= Extract to read =
━━━━━━━━━━
Health services must be delivered within budget
A LACK of efficiency, poor spending controls, poor value for money and a failure to achieve stated goals. With those harsh words, Public Accounts Committee (PAC) chairman John McGuinness yesterday castigated the performance of the health services. As yet another hefty over-spend was signalled, Deputy McGuinness capped his criticisms by calling on the secretary general of the Health Department and the chief executive of the Health Service Executive to resign. We appreciate the PAC chairman's justified indignation.
We know that public anger over the handling of the recent medical card review will compound public dismay about many aspects of our health services. But we must also beware of facile remedies – especially those being mooted in the heat of the moment. The problems in our health services – especially suspicions that taxpayers are not getting value for money – have been with us for decades. Yet, if you go back over the last 20 years, you will find that five talented politicians who were household names and from a variety of parties have tried to put some order in the health services. In 1992 Labour's Brendan Howlin became Health Minister and was succeeded two years later by Fine Gael's Michael Noonan. In 1997 Fianna Fail's Brian Cowen took over and was succeeded by Micheal Martin also of that party in 2000. In 2004 Mary Harney of the Progressive Democrats took over and held the post until January 2011.
Some of these people made progress in some specific sectors. But all of them juggled with budgetary problems which have never been really tackled.
We must also acknowledge that the Health Department has lost €3bn in funding since 2008 and thousands of staff posts have been taken out of the system. It is also one of the last truly people-centred work sectors with a huge wage bill.
But even after making all of these concessions, it is hard to see why our health services cannot achieve something approaching the budgetary targets set out for them. Again and again, one of the most dispiriting things about the Irish health services is the sense of defeat which accompanies the perennial over-spending.
━━━━━━━━━━
= Listed records =
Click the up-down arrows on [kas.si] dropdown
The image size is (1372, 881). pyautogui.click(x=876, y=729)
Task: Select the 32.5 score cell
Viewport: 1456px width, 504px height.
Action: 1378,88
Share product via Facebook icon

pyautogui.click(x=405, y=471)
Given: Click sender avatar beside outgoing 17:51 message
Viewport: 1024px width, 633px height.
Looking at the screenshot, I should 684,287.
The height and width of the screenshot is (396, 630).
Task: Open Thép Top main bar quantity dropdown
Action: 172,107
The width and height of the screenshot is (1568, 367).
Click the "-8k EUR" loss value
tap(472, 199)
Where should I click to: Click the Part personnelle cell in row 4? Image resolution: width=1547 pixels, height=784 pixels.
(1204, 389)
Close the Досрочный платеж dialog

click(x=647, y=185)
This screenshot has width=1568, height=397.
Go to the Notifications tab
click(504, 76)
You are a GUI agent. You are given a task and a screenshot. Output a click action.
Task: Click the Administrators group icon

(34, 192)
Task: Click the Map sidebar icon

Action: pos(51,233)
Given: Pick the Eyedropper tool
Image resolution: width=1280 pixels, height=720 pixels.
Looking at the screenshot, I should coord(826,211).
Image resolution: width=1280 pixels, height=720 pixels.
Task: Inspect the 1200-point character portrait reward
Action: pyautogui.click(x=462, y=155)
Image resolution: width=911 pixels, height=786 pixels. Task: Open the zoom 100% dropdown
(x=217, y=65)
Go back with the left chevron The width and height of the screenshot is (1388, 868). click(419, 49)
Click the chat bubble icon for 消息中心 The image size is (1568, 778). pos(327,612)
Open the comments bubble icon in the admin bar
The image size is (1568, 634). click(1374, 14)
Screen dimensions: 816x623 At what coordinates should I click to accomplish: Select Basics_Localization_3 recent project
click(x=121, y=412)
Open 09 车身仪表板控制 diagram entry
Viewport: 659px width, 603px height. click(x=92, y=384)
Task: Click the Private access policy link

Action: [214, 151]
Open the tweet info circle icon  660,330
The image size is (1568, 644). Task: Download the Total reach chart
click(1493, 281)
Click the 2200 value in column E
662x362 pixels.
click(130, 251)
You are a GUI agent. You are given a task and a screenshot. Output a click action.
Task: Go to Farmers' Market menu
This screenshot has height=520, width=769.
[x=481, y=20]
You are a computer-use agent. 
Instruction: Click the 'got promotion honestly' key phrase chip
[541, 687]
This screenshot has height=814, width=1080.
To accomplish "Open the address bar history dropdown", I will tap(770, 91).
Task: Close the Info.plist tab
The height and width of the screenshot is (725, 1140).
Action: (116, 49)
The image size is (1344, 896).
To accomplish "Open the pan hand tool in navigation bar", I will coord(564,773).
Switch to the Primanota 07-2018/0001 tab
━━━━━━━━━━
= Tasks to complete =
a) How much funding has the Health Department lost since 2008, according to the health services editorial?
b) Reproduce the passage of the health services editorial starting at "Health services must" and ending at "chairman's justified indignation.".
The lines are not needed here.

= Answers by item number =
a) €3bn.

b)
Health services must be delivered within budget
A LACK of efficiency, poor spending controls, poor value for money and a failure to achieve stated goals. With those harsh words, Public Accounts Committee (PAC) chairman John McGuinness yesterday castigated the performance of the health services. As yet another hefty over-spend was signalled, Deputy McGuinness capped his criticisms by calling on the secretary general of the Health Department and the chief executive of the Health Service Executive to resign. We appreciate the PAC chairman's justified indignation.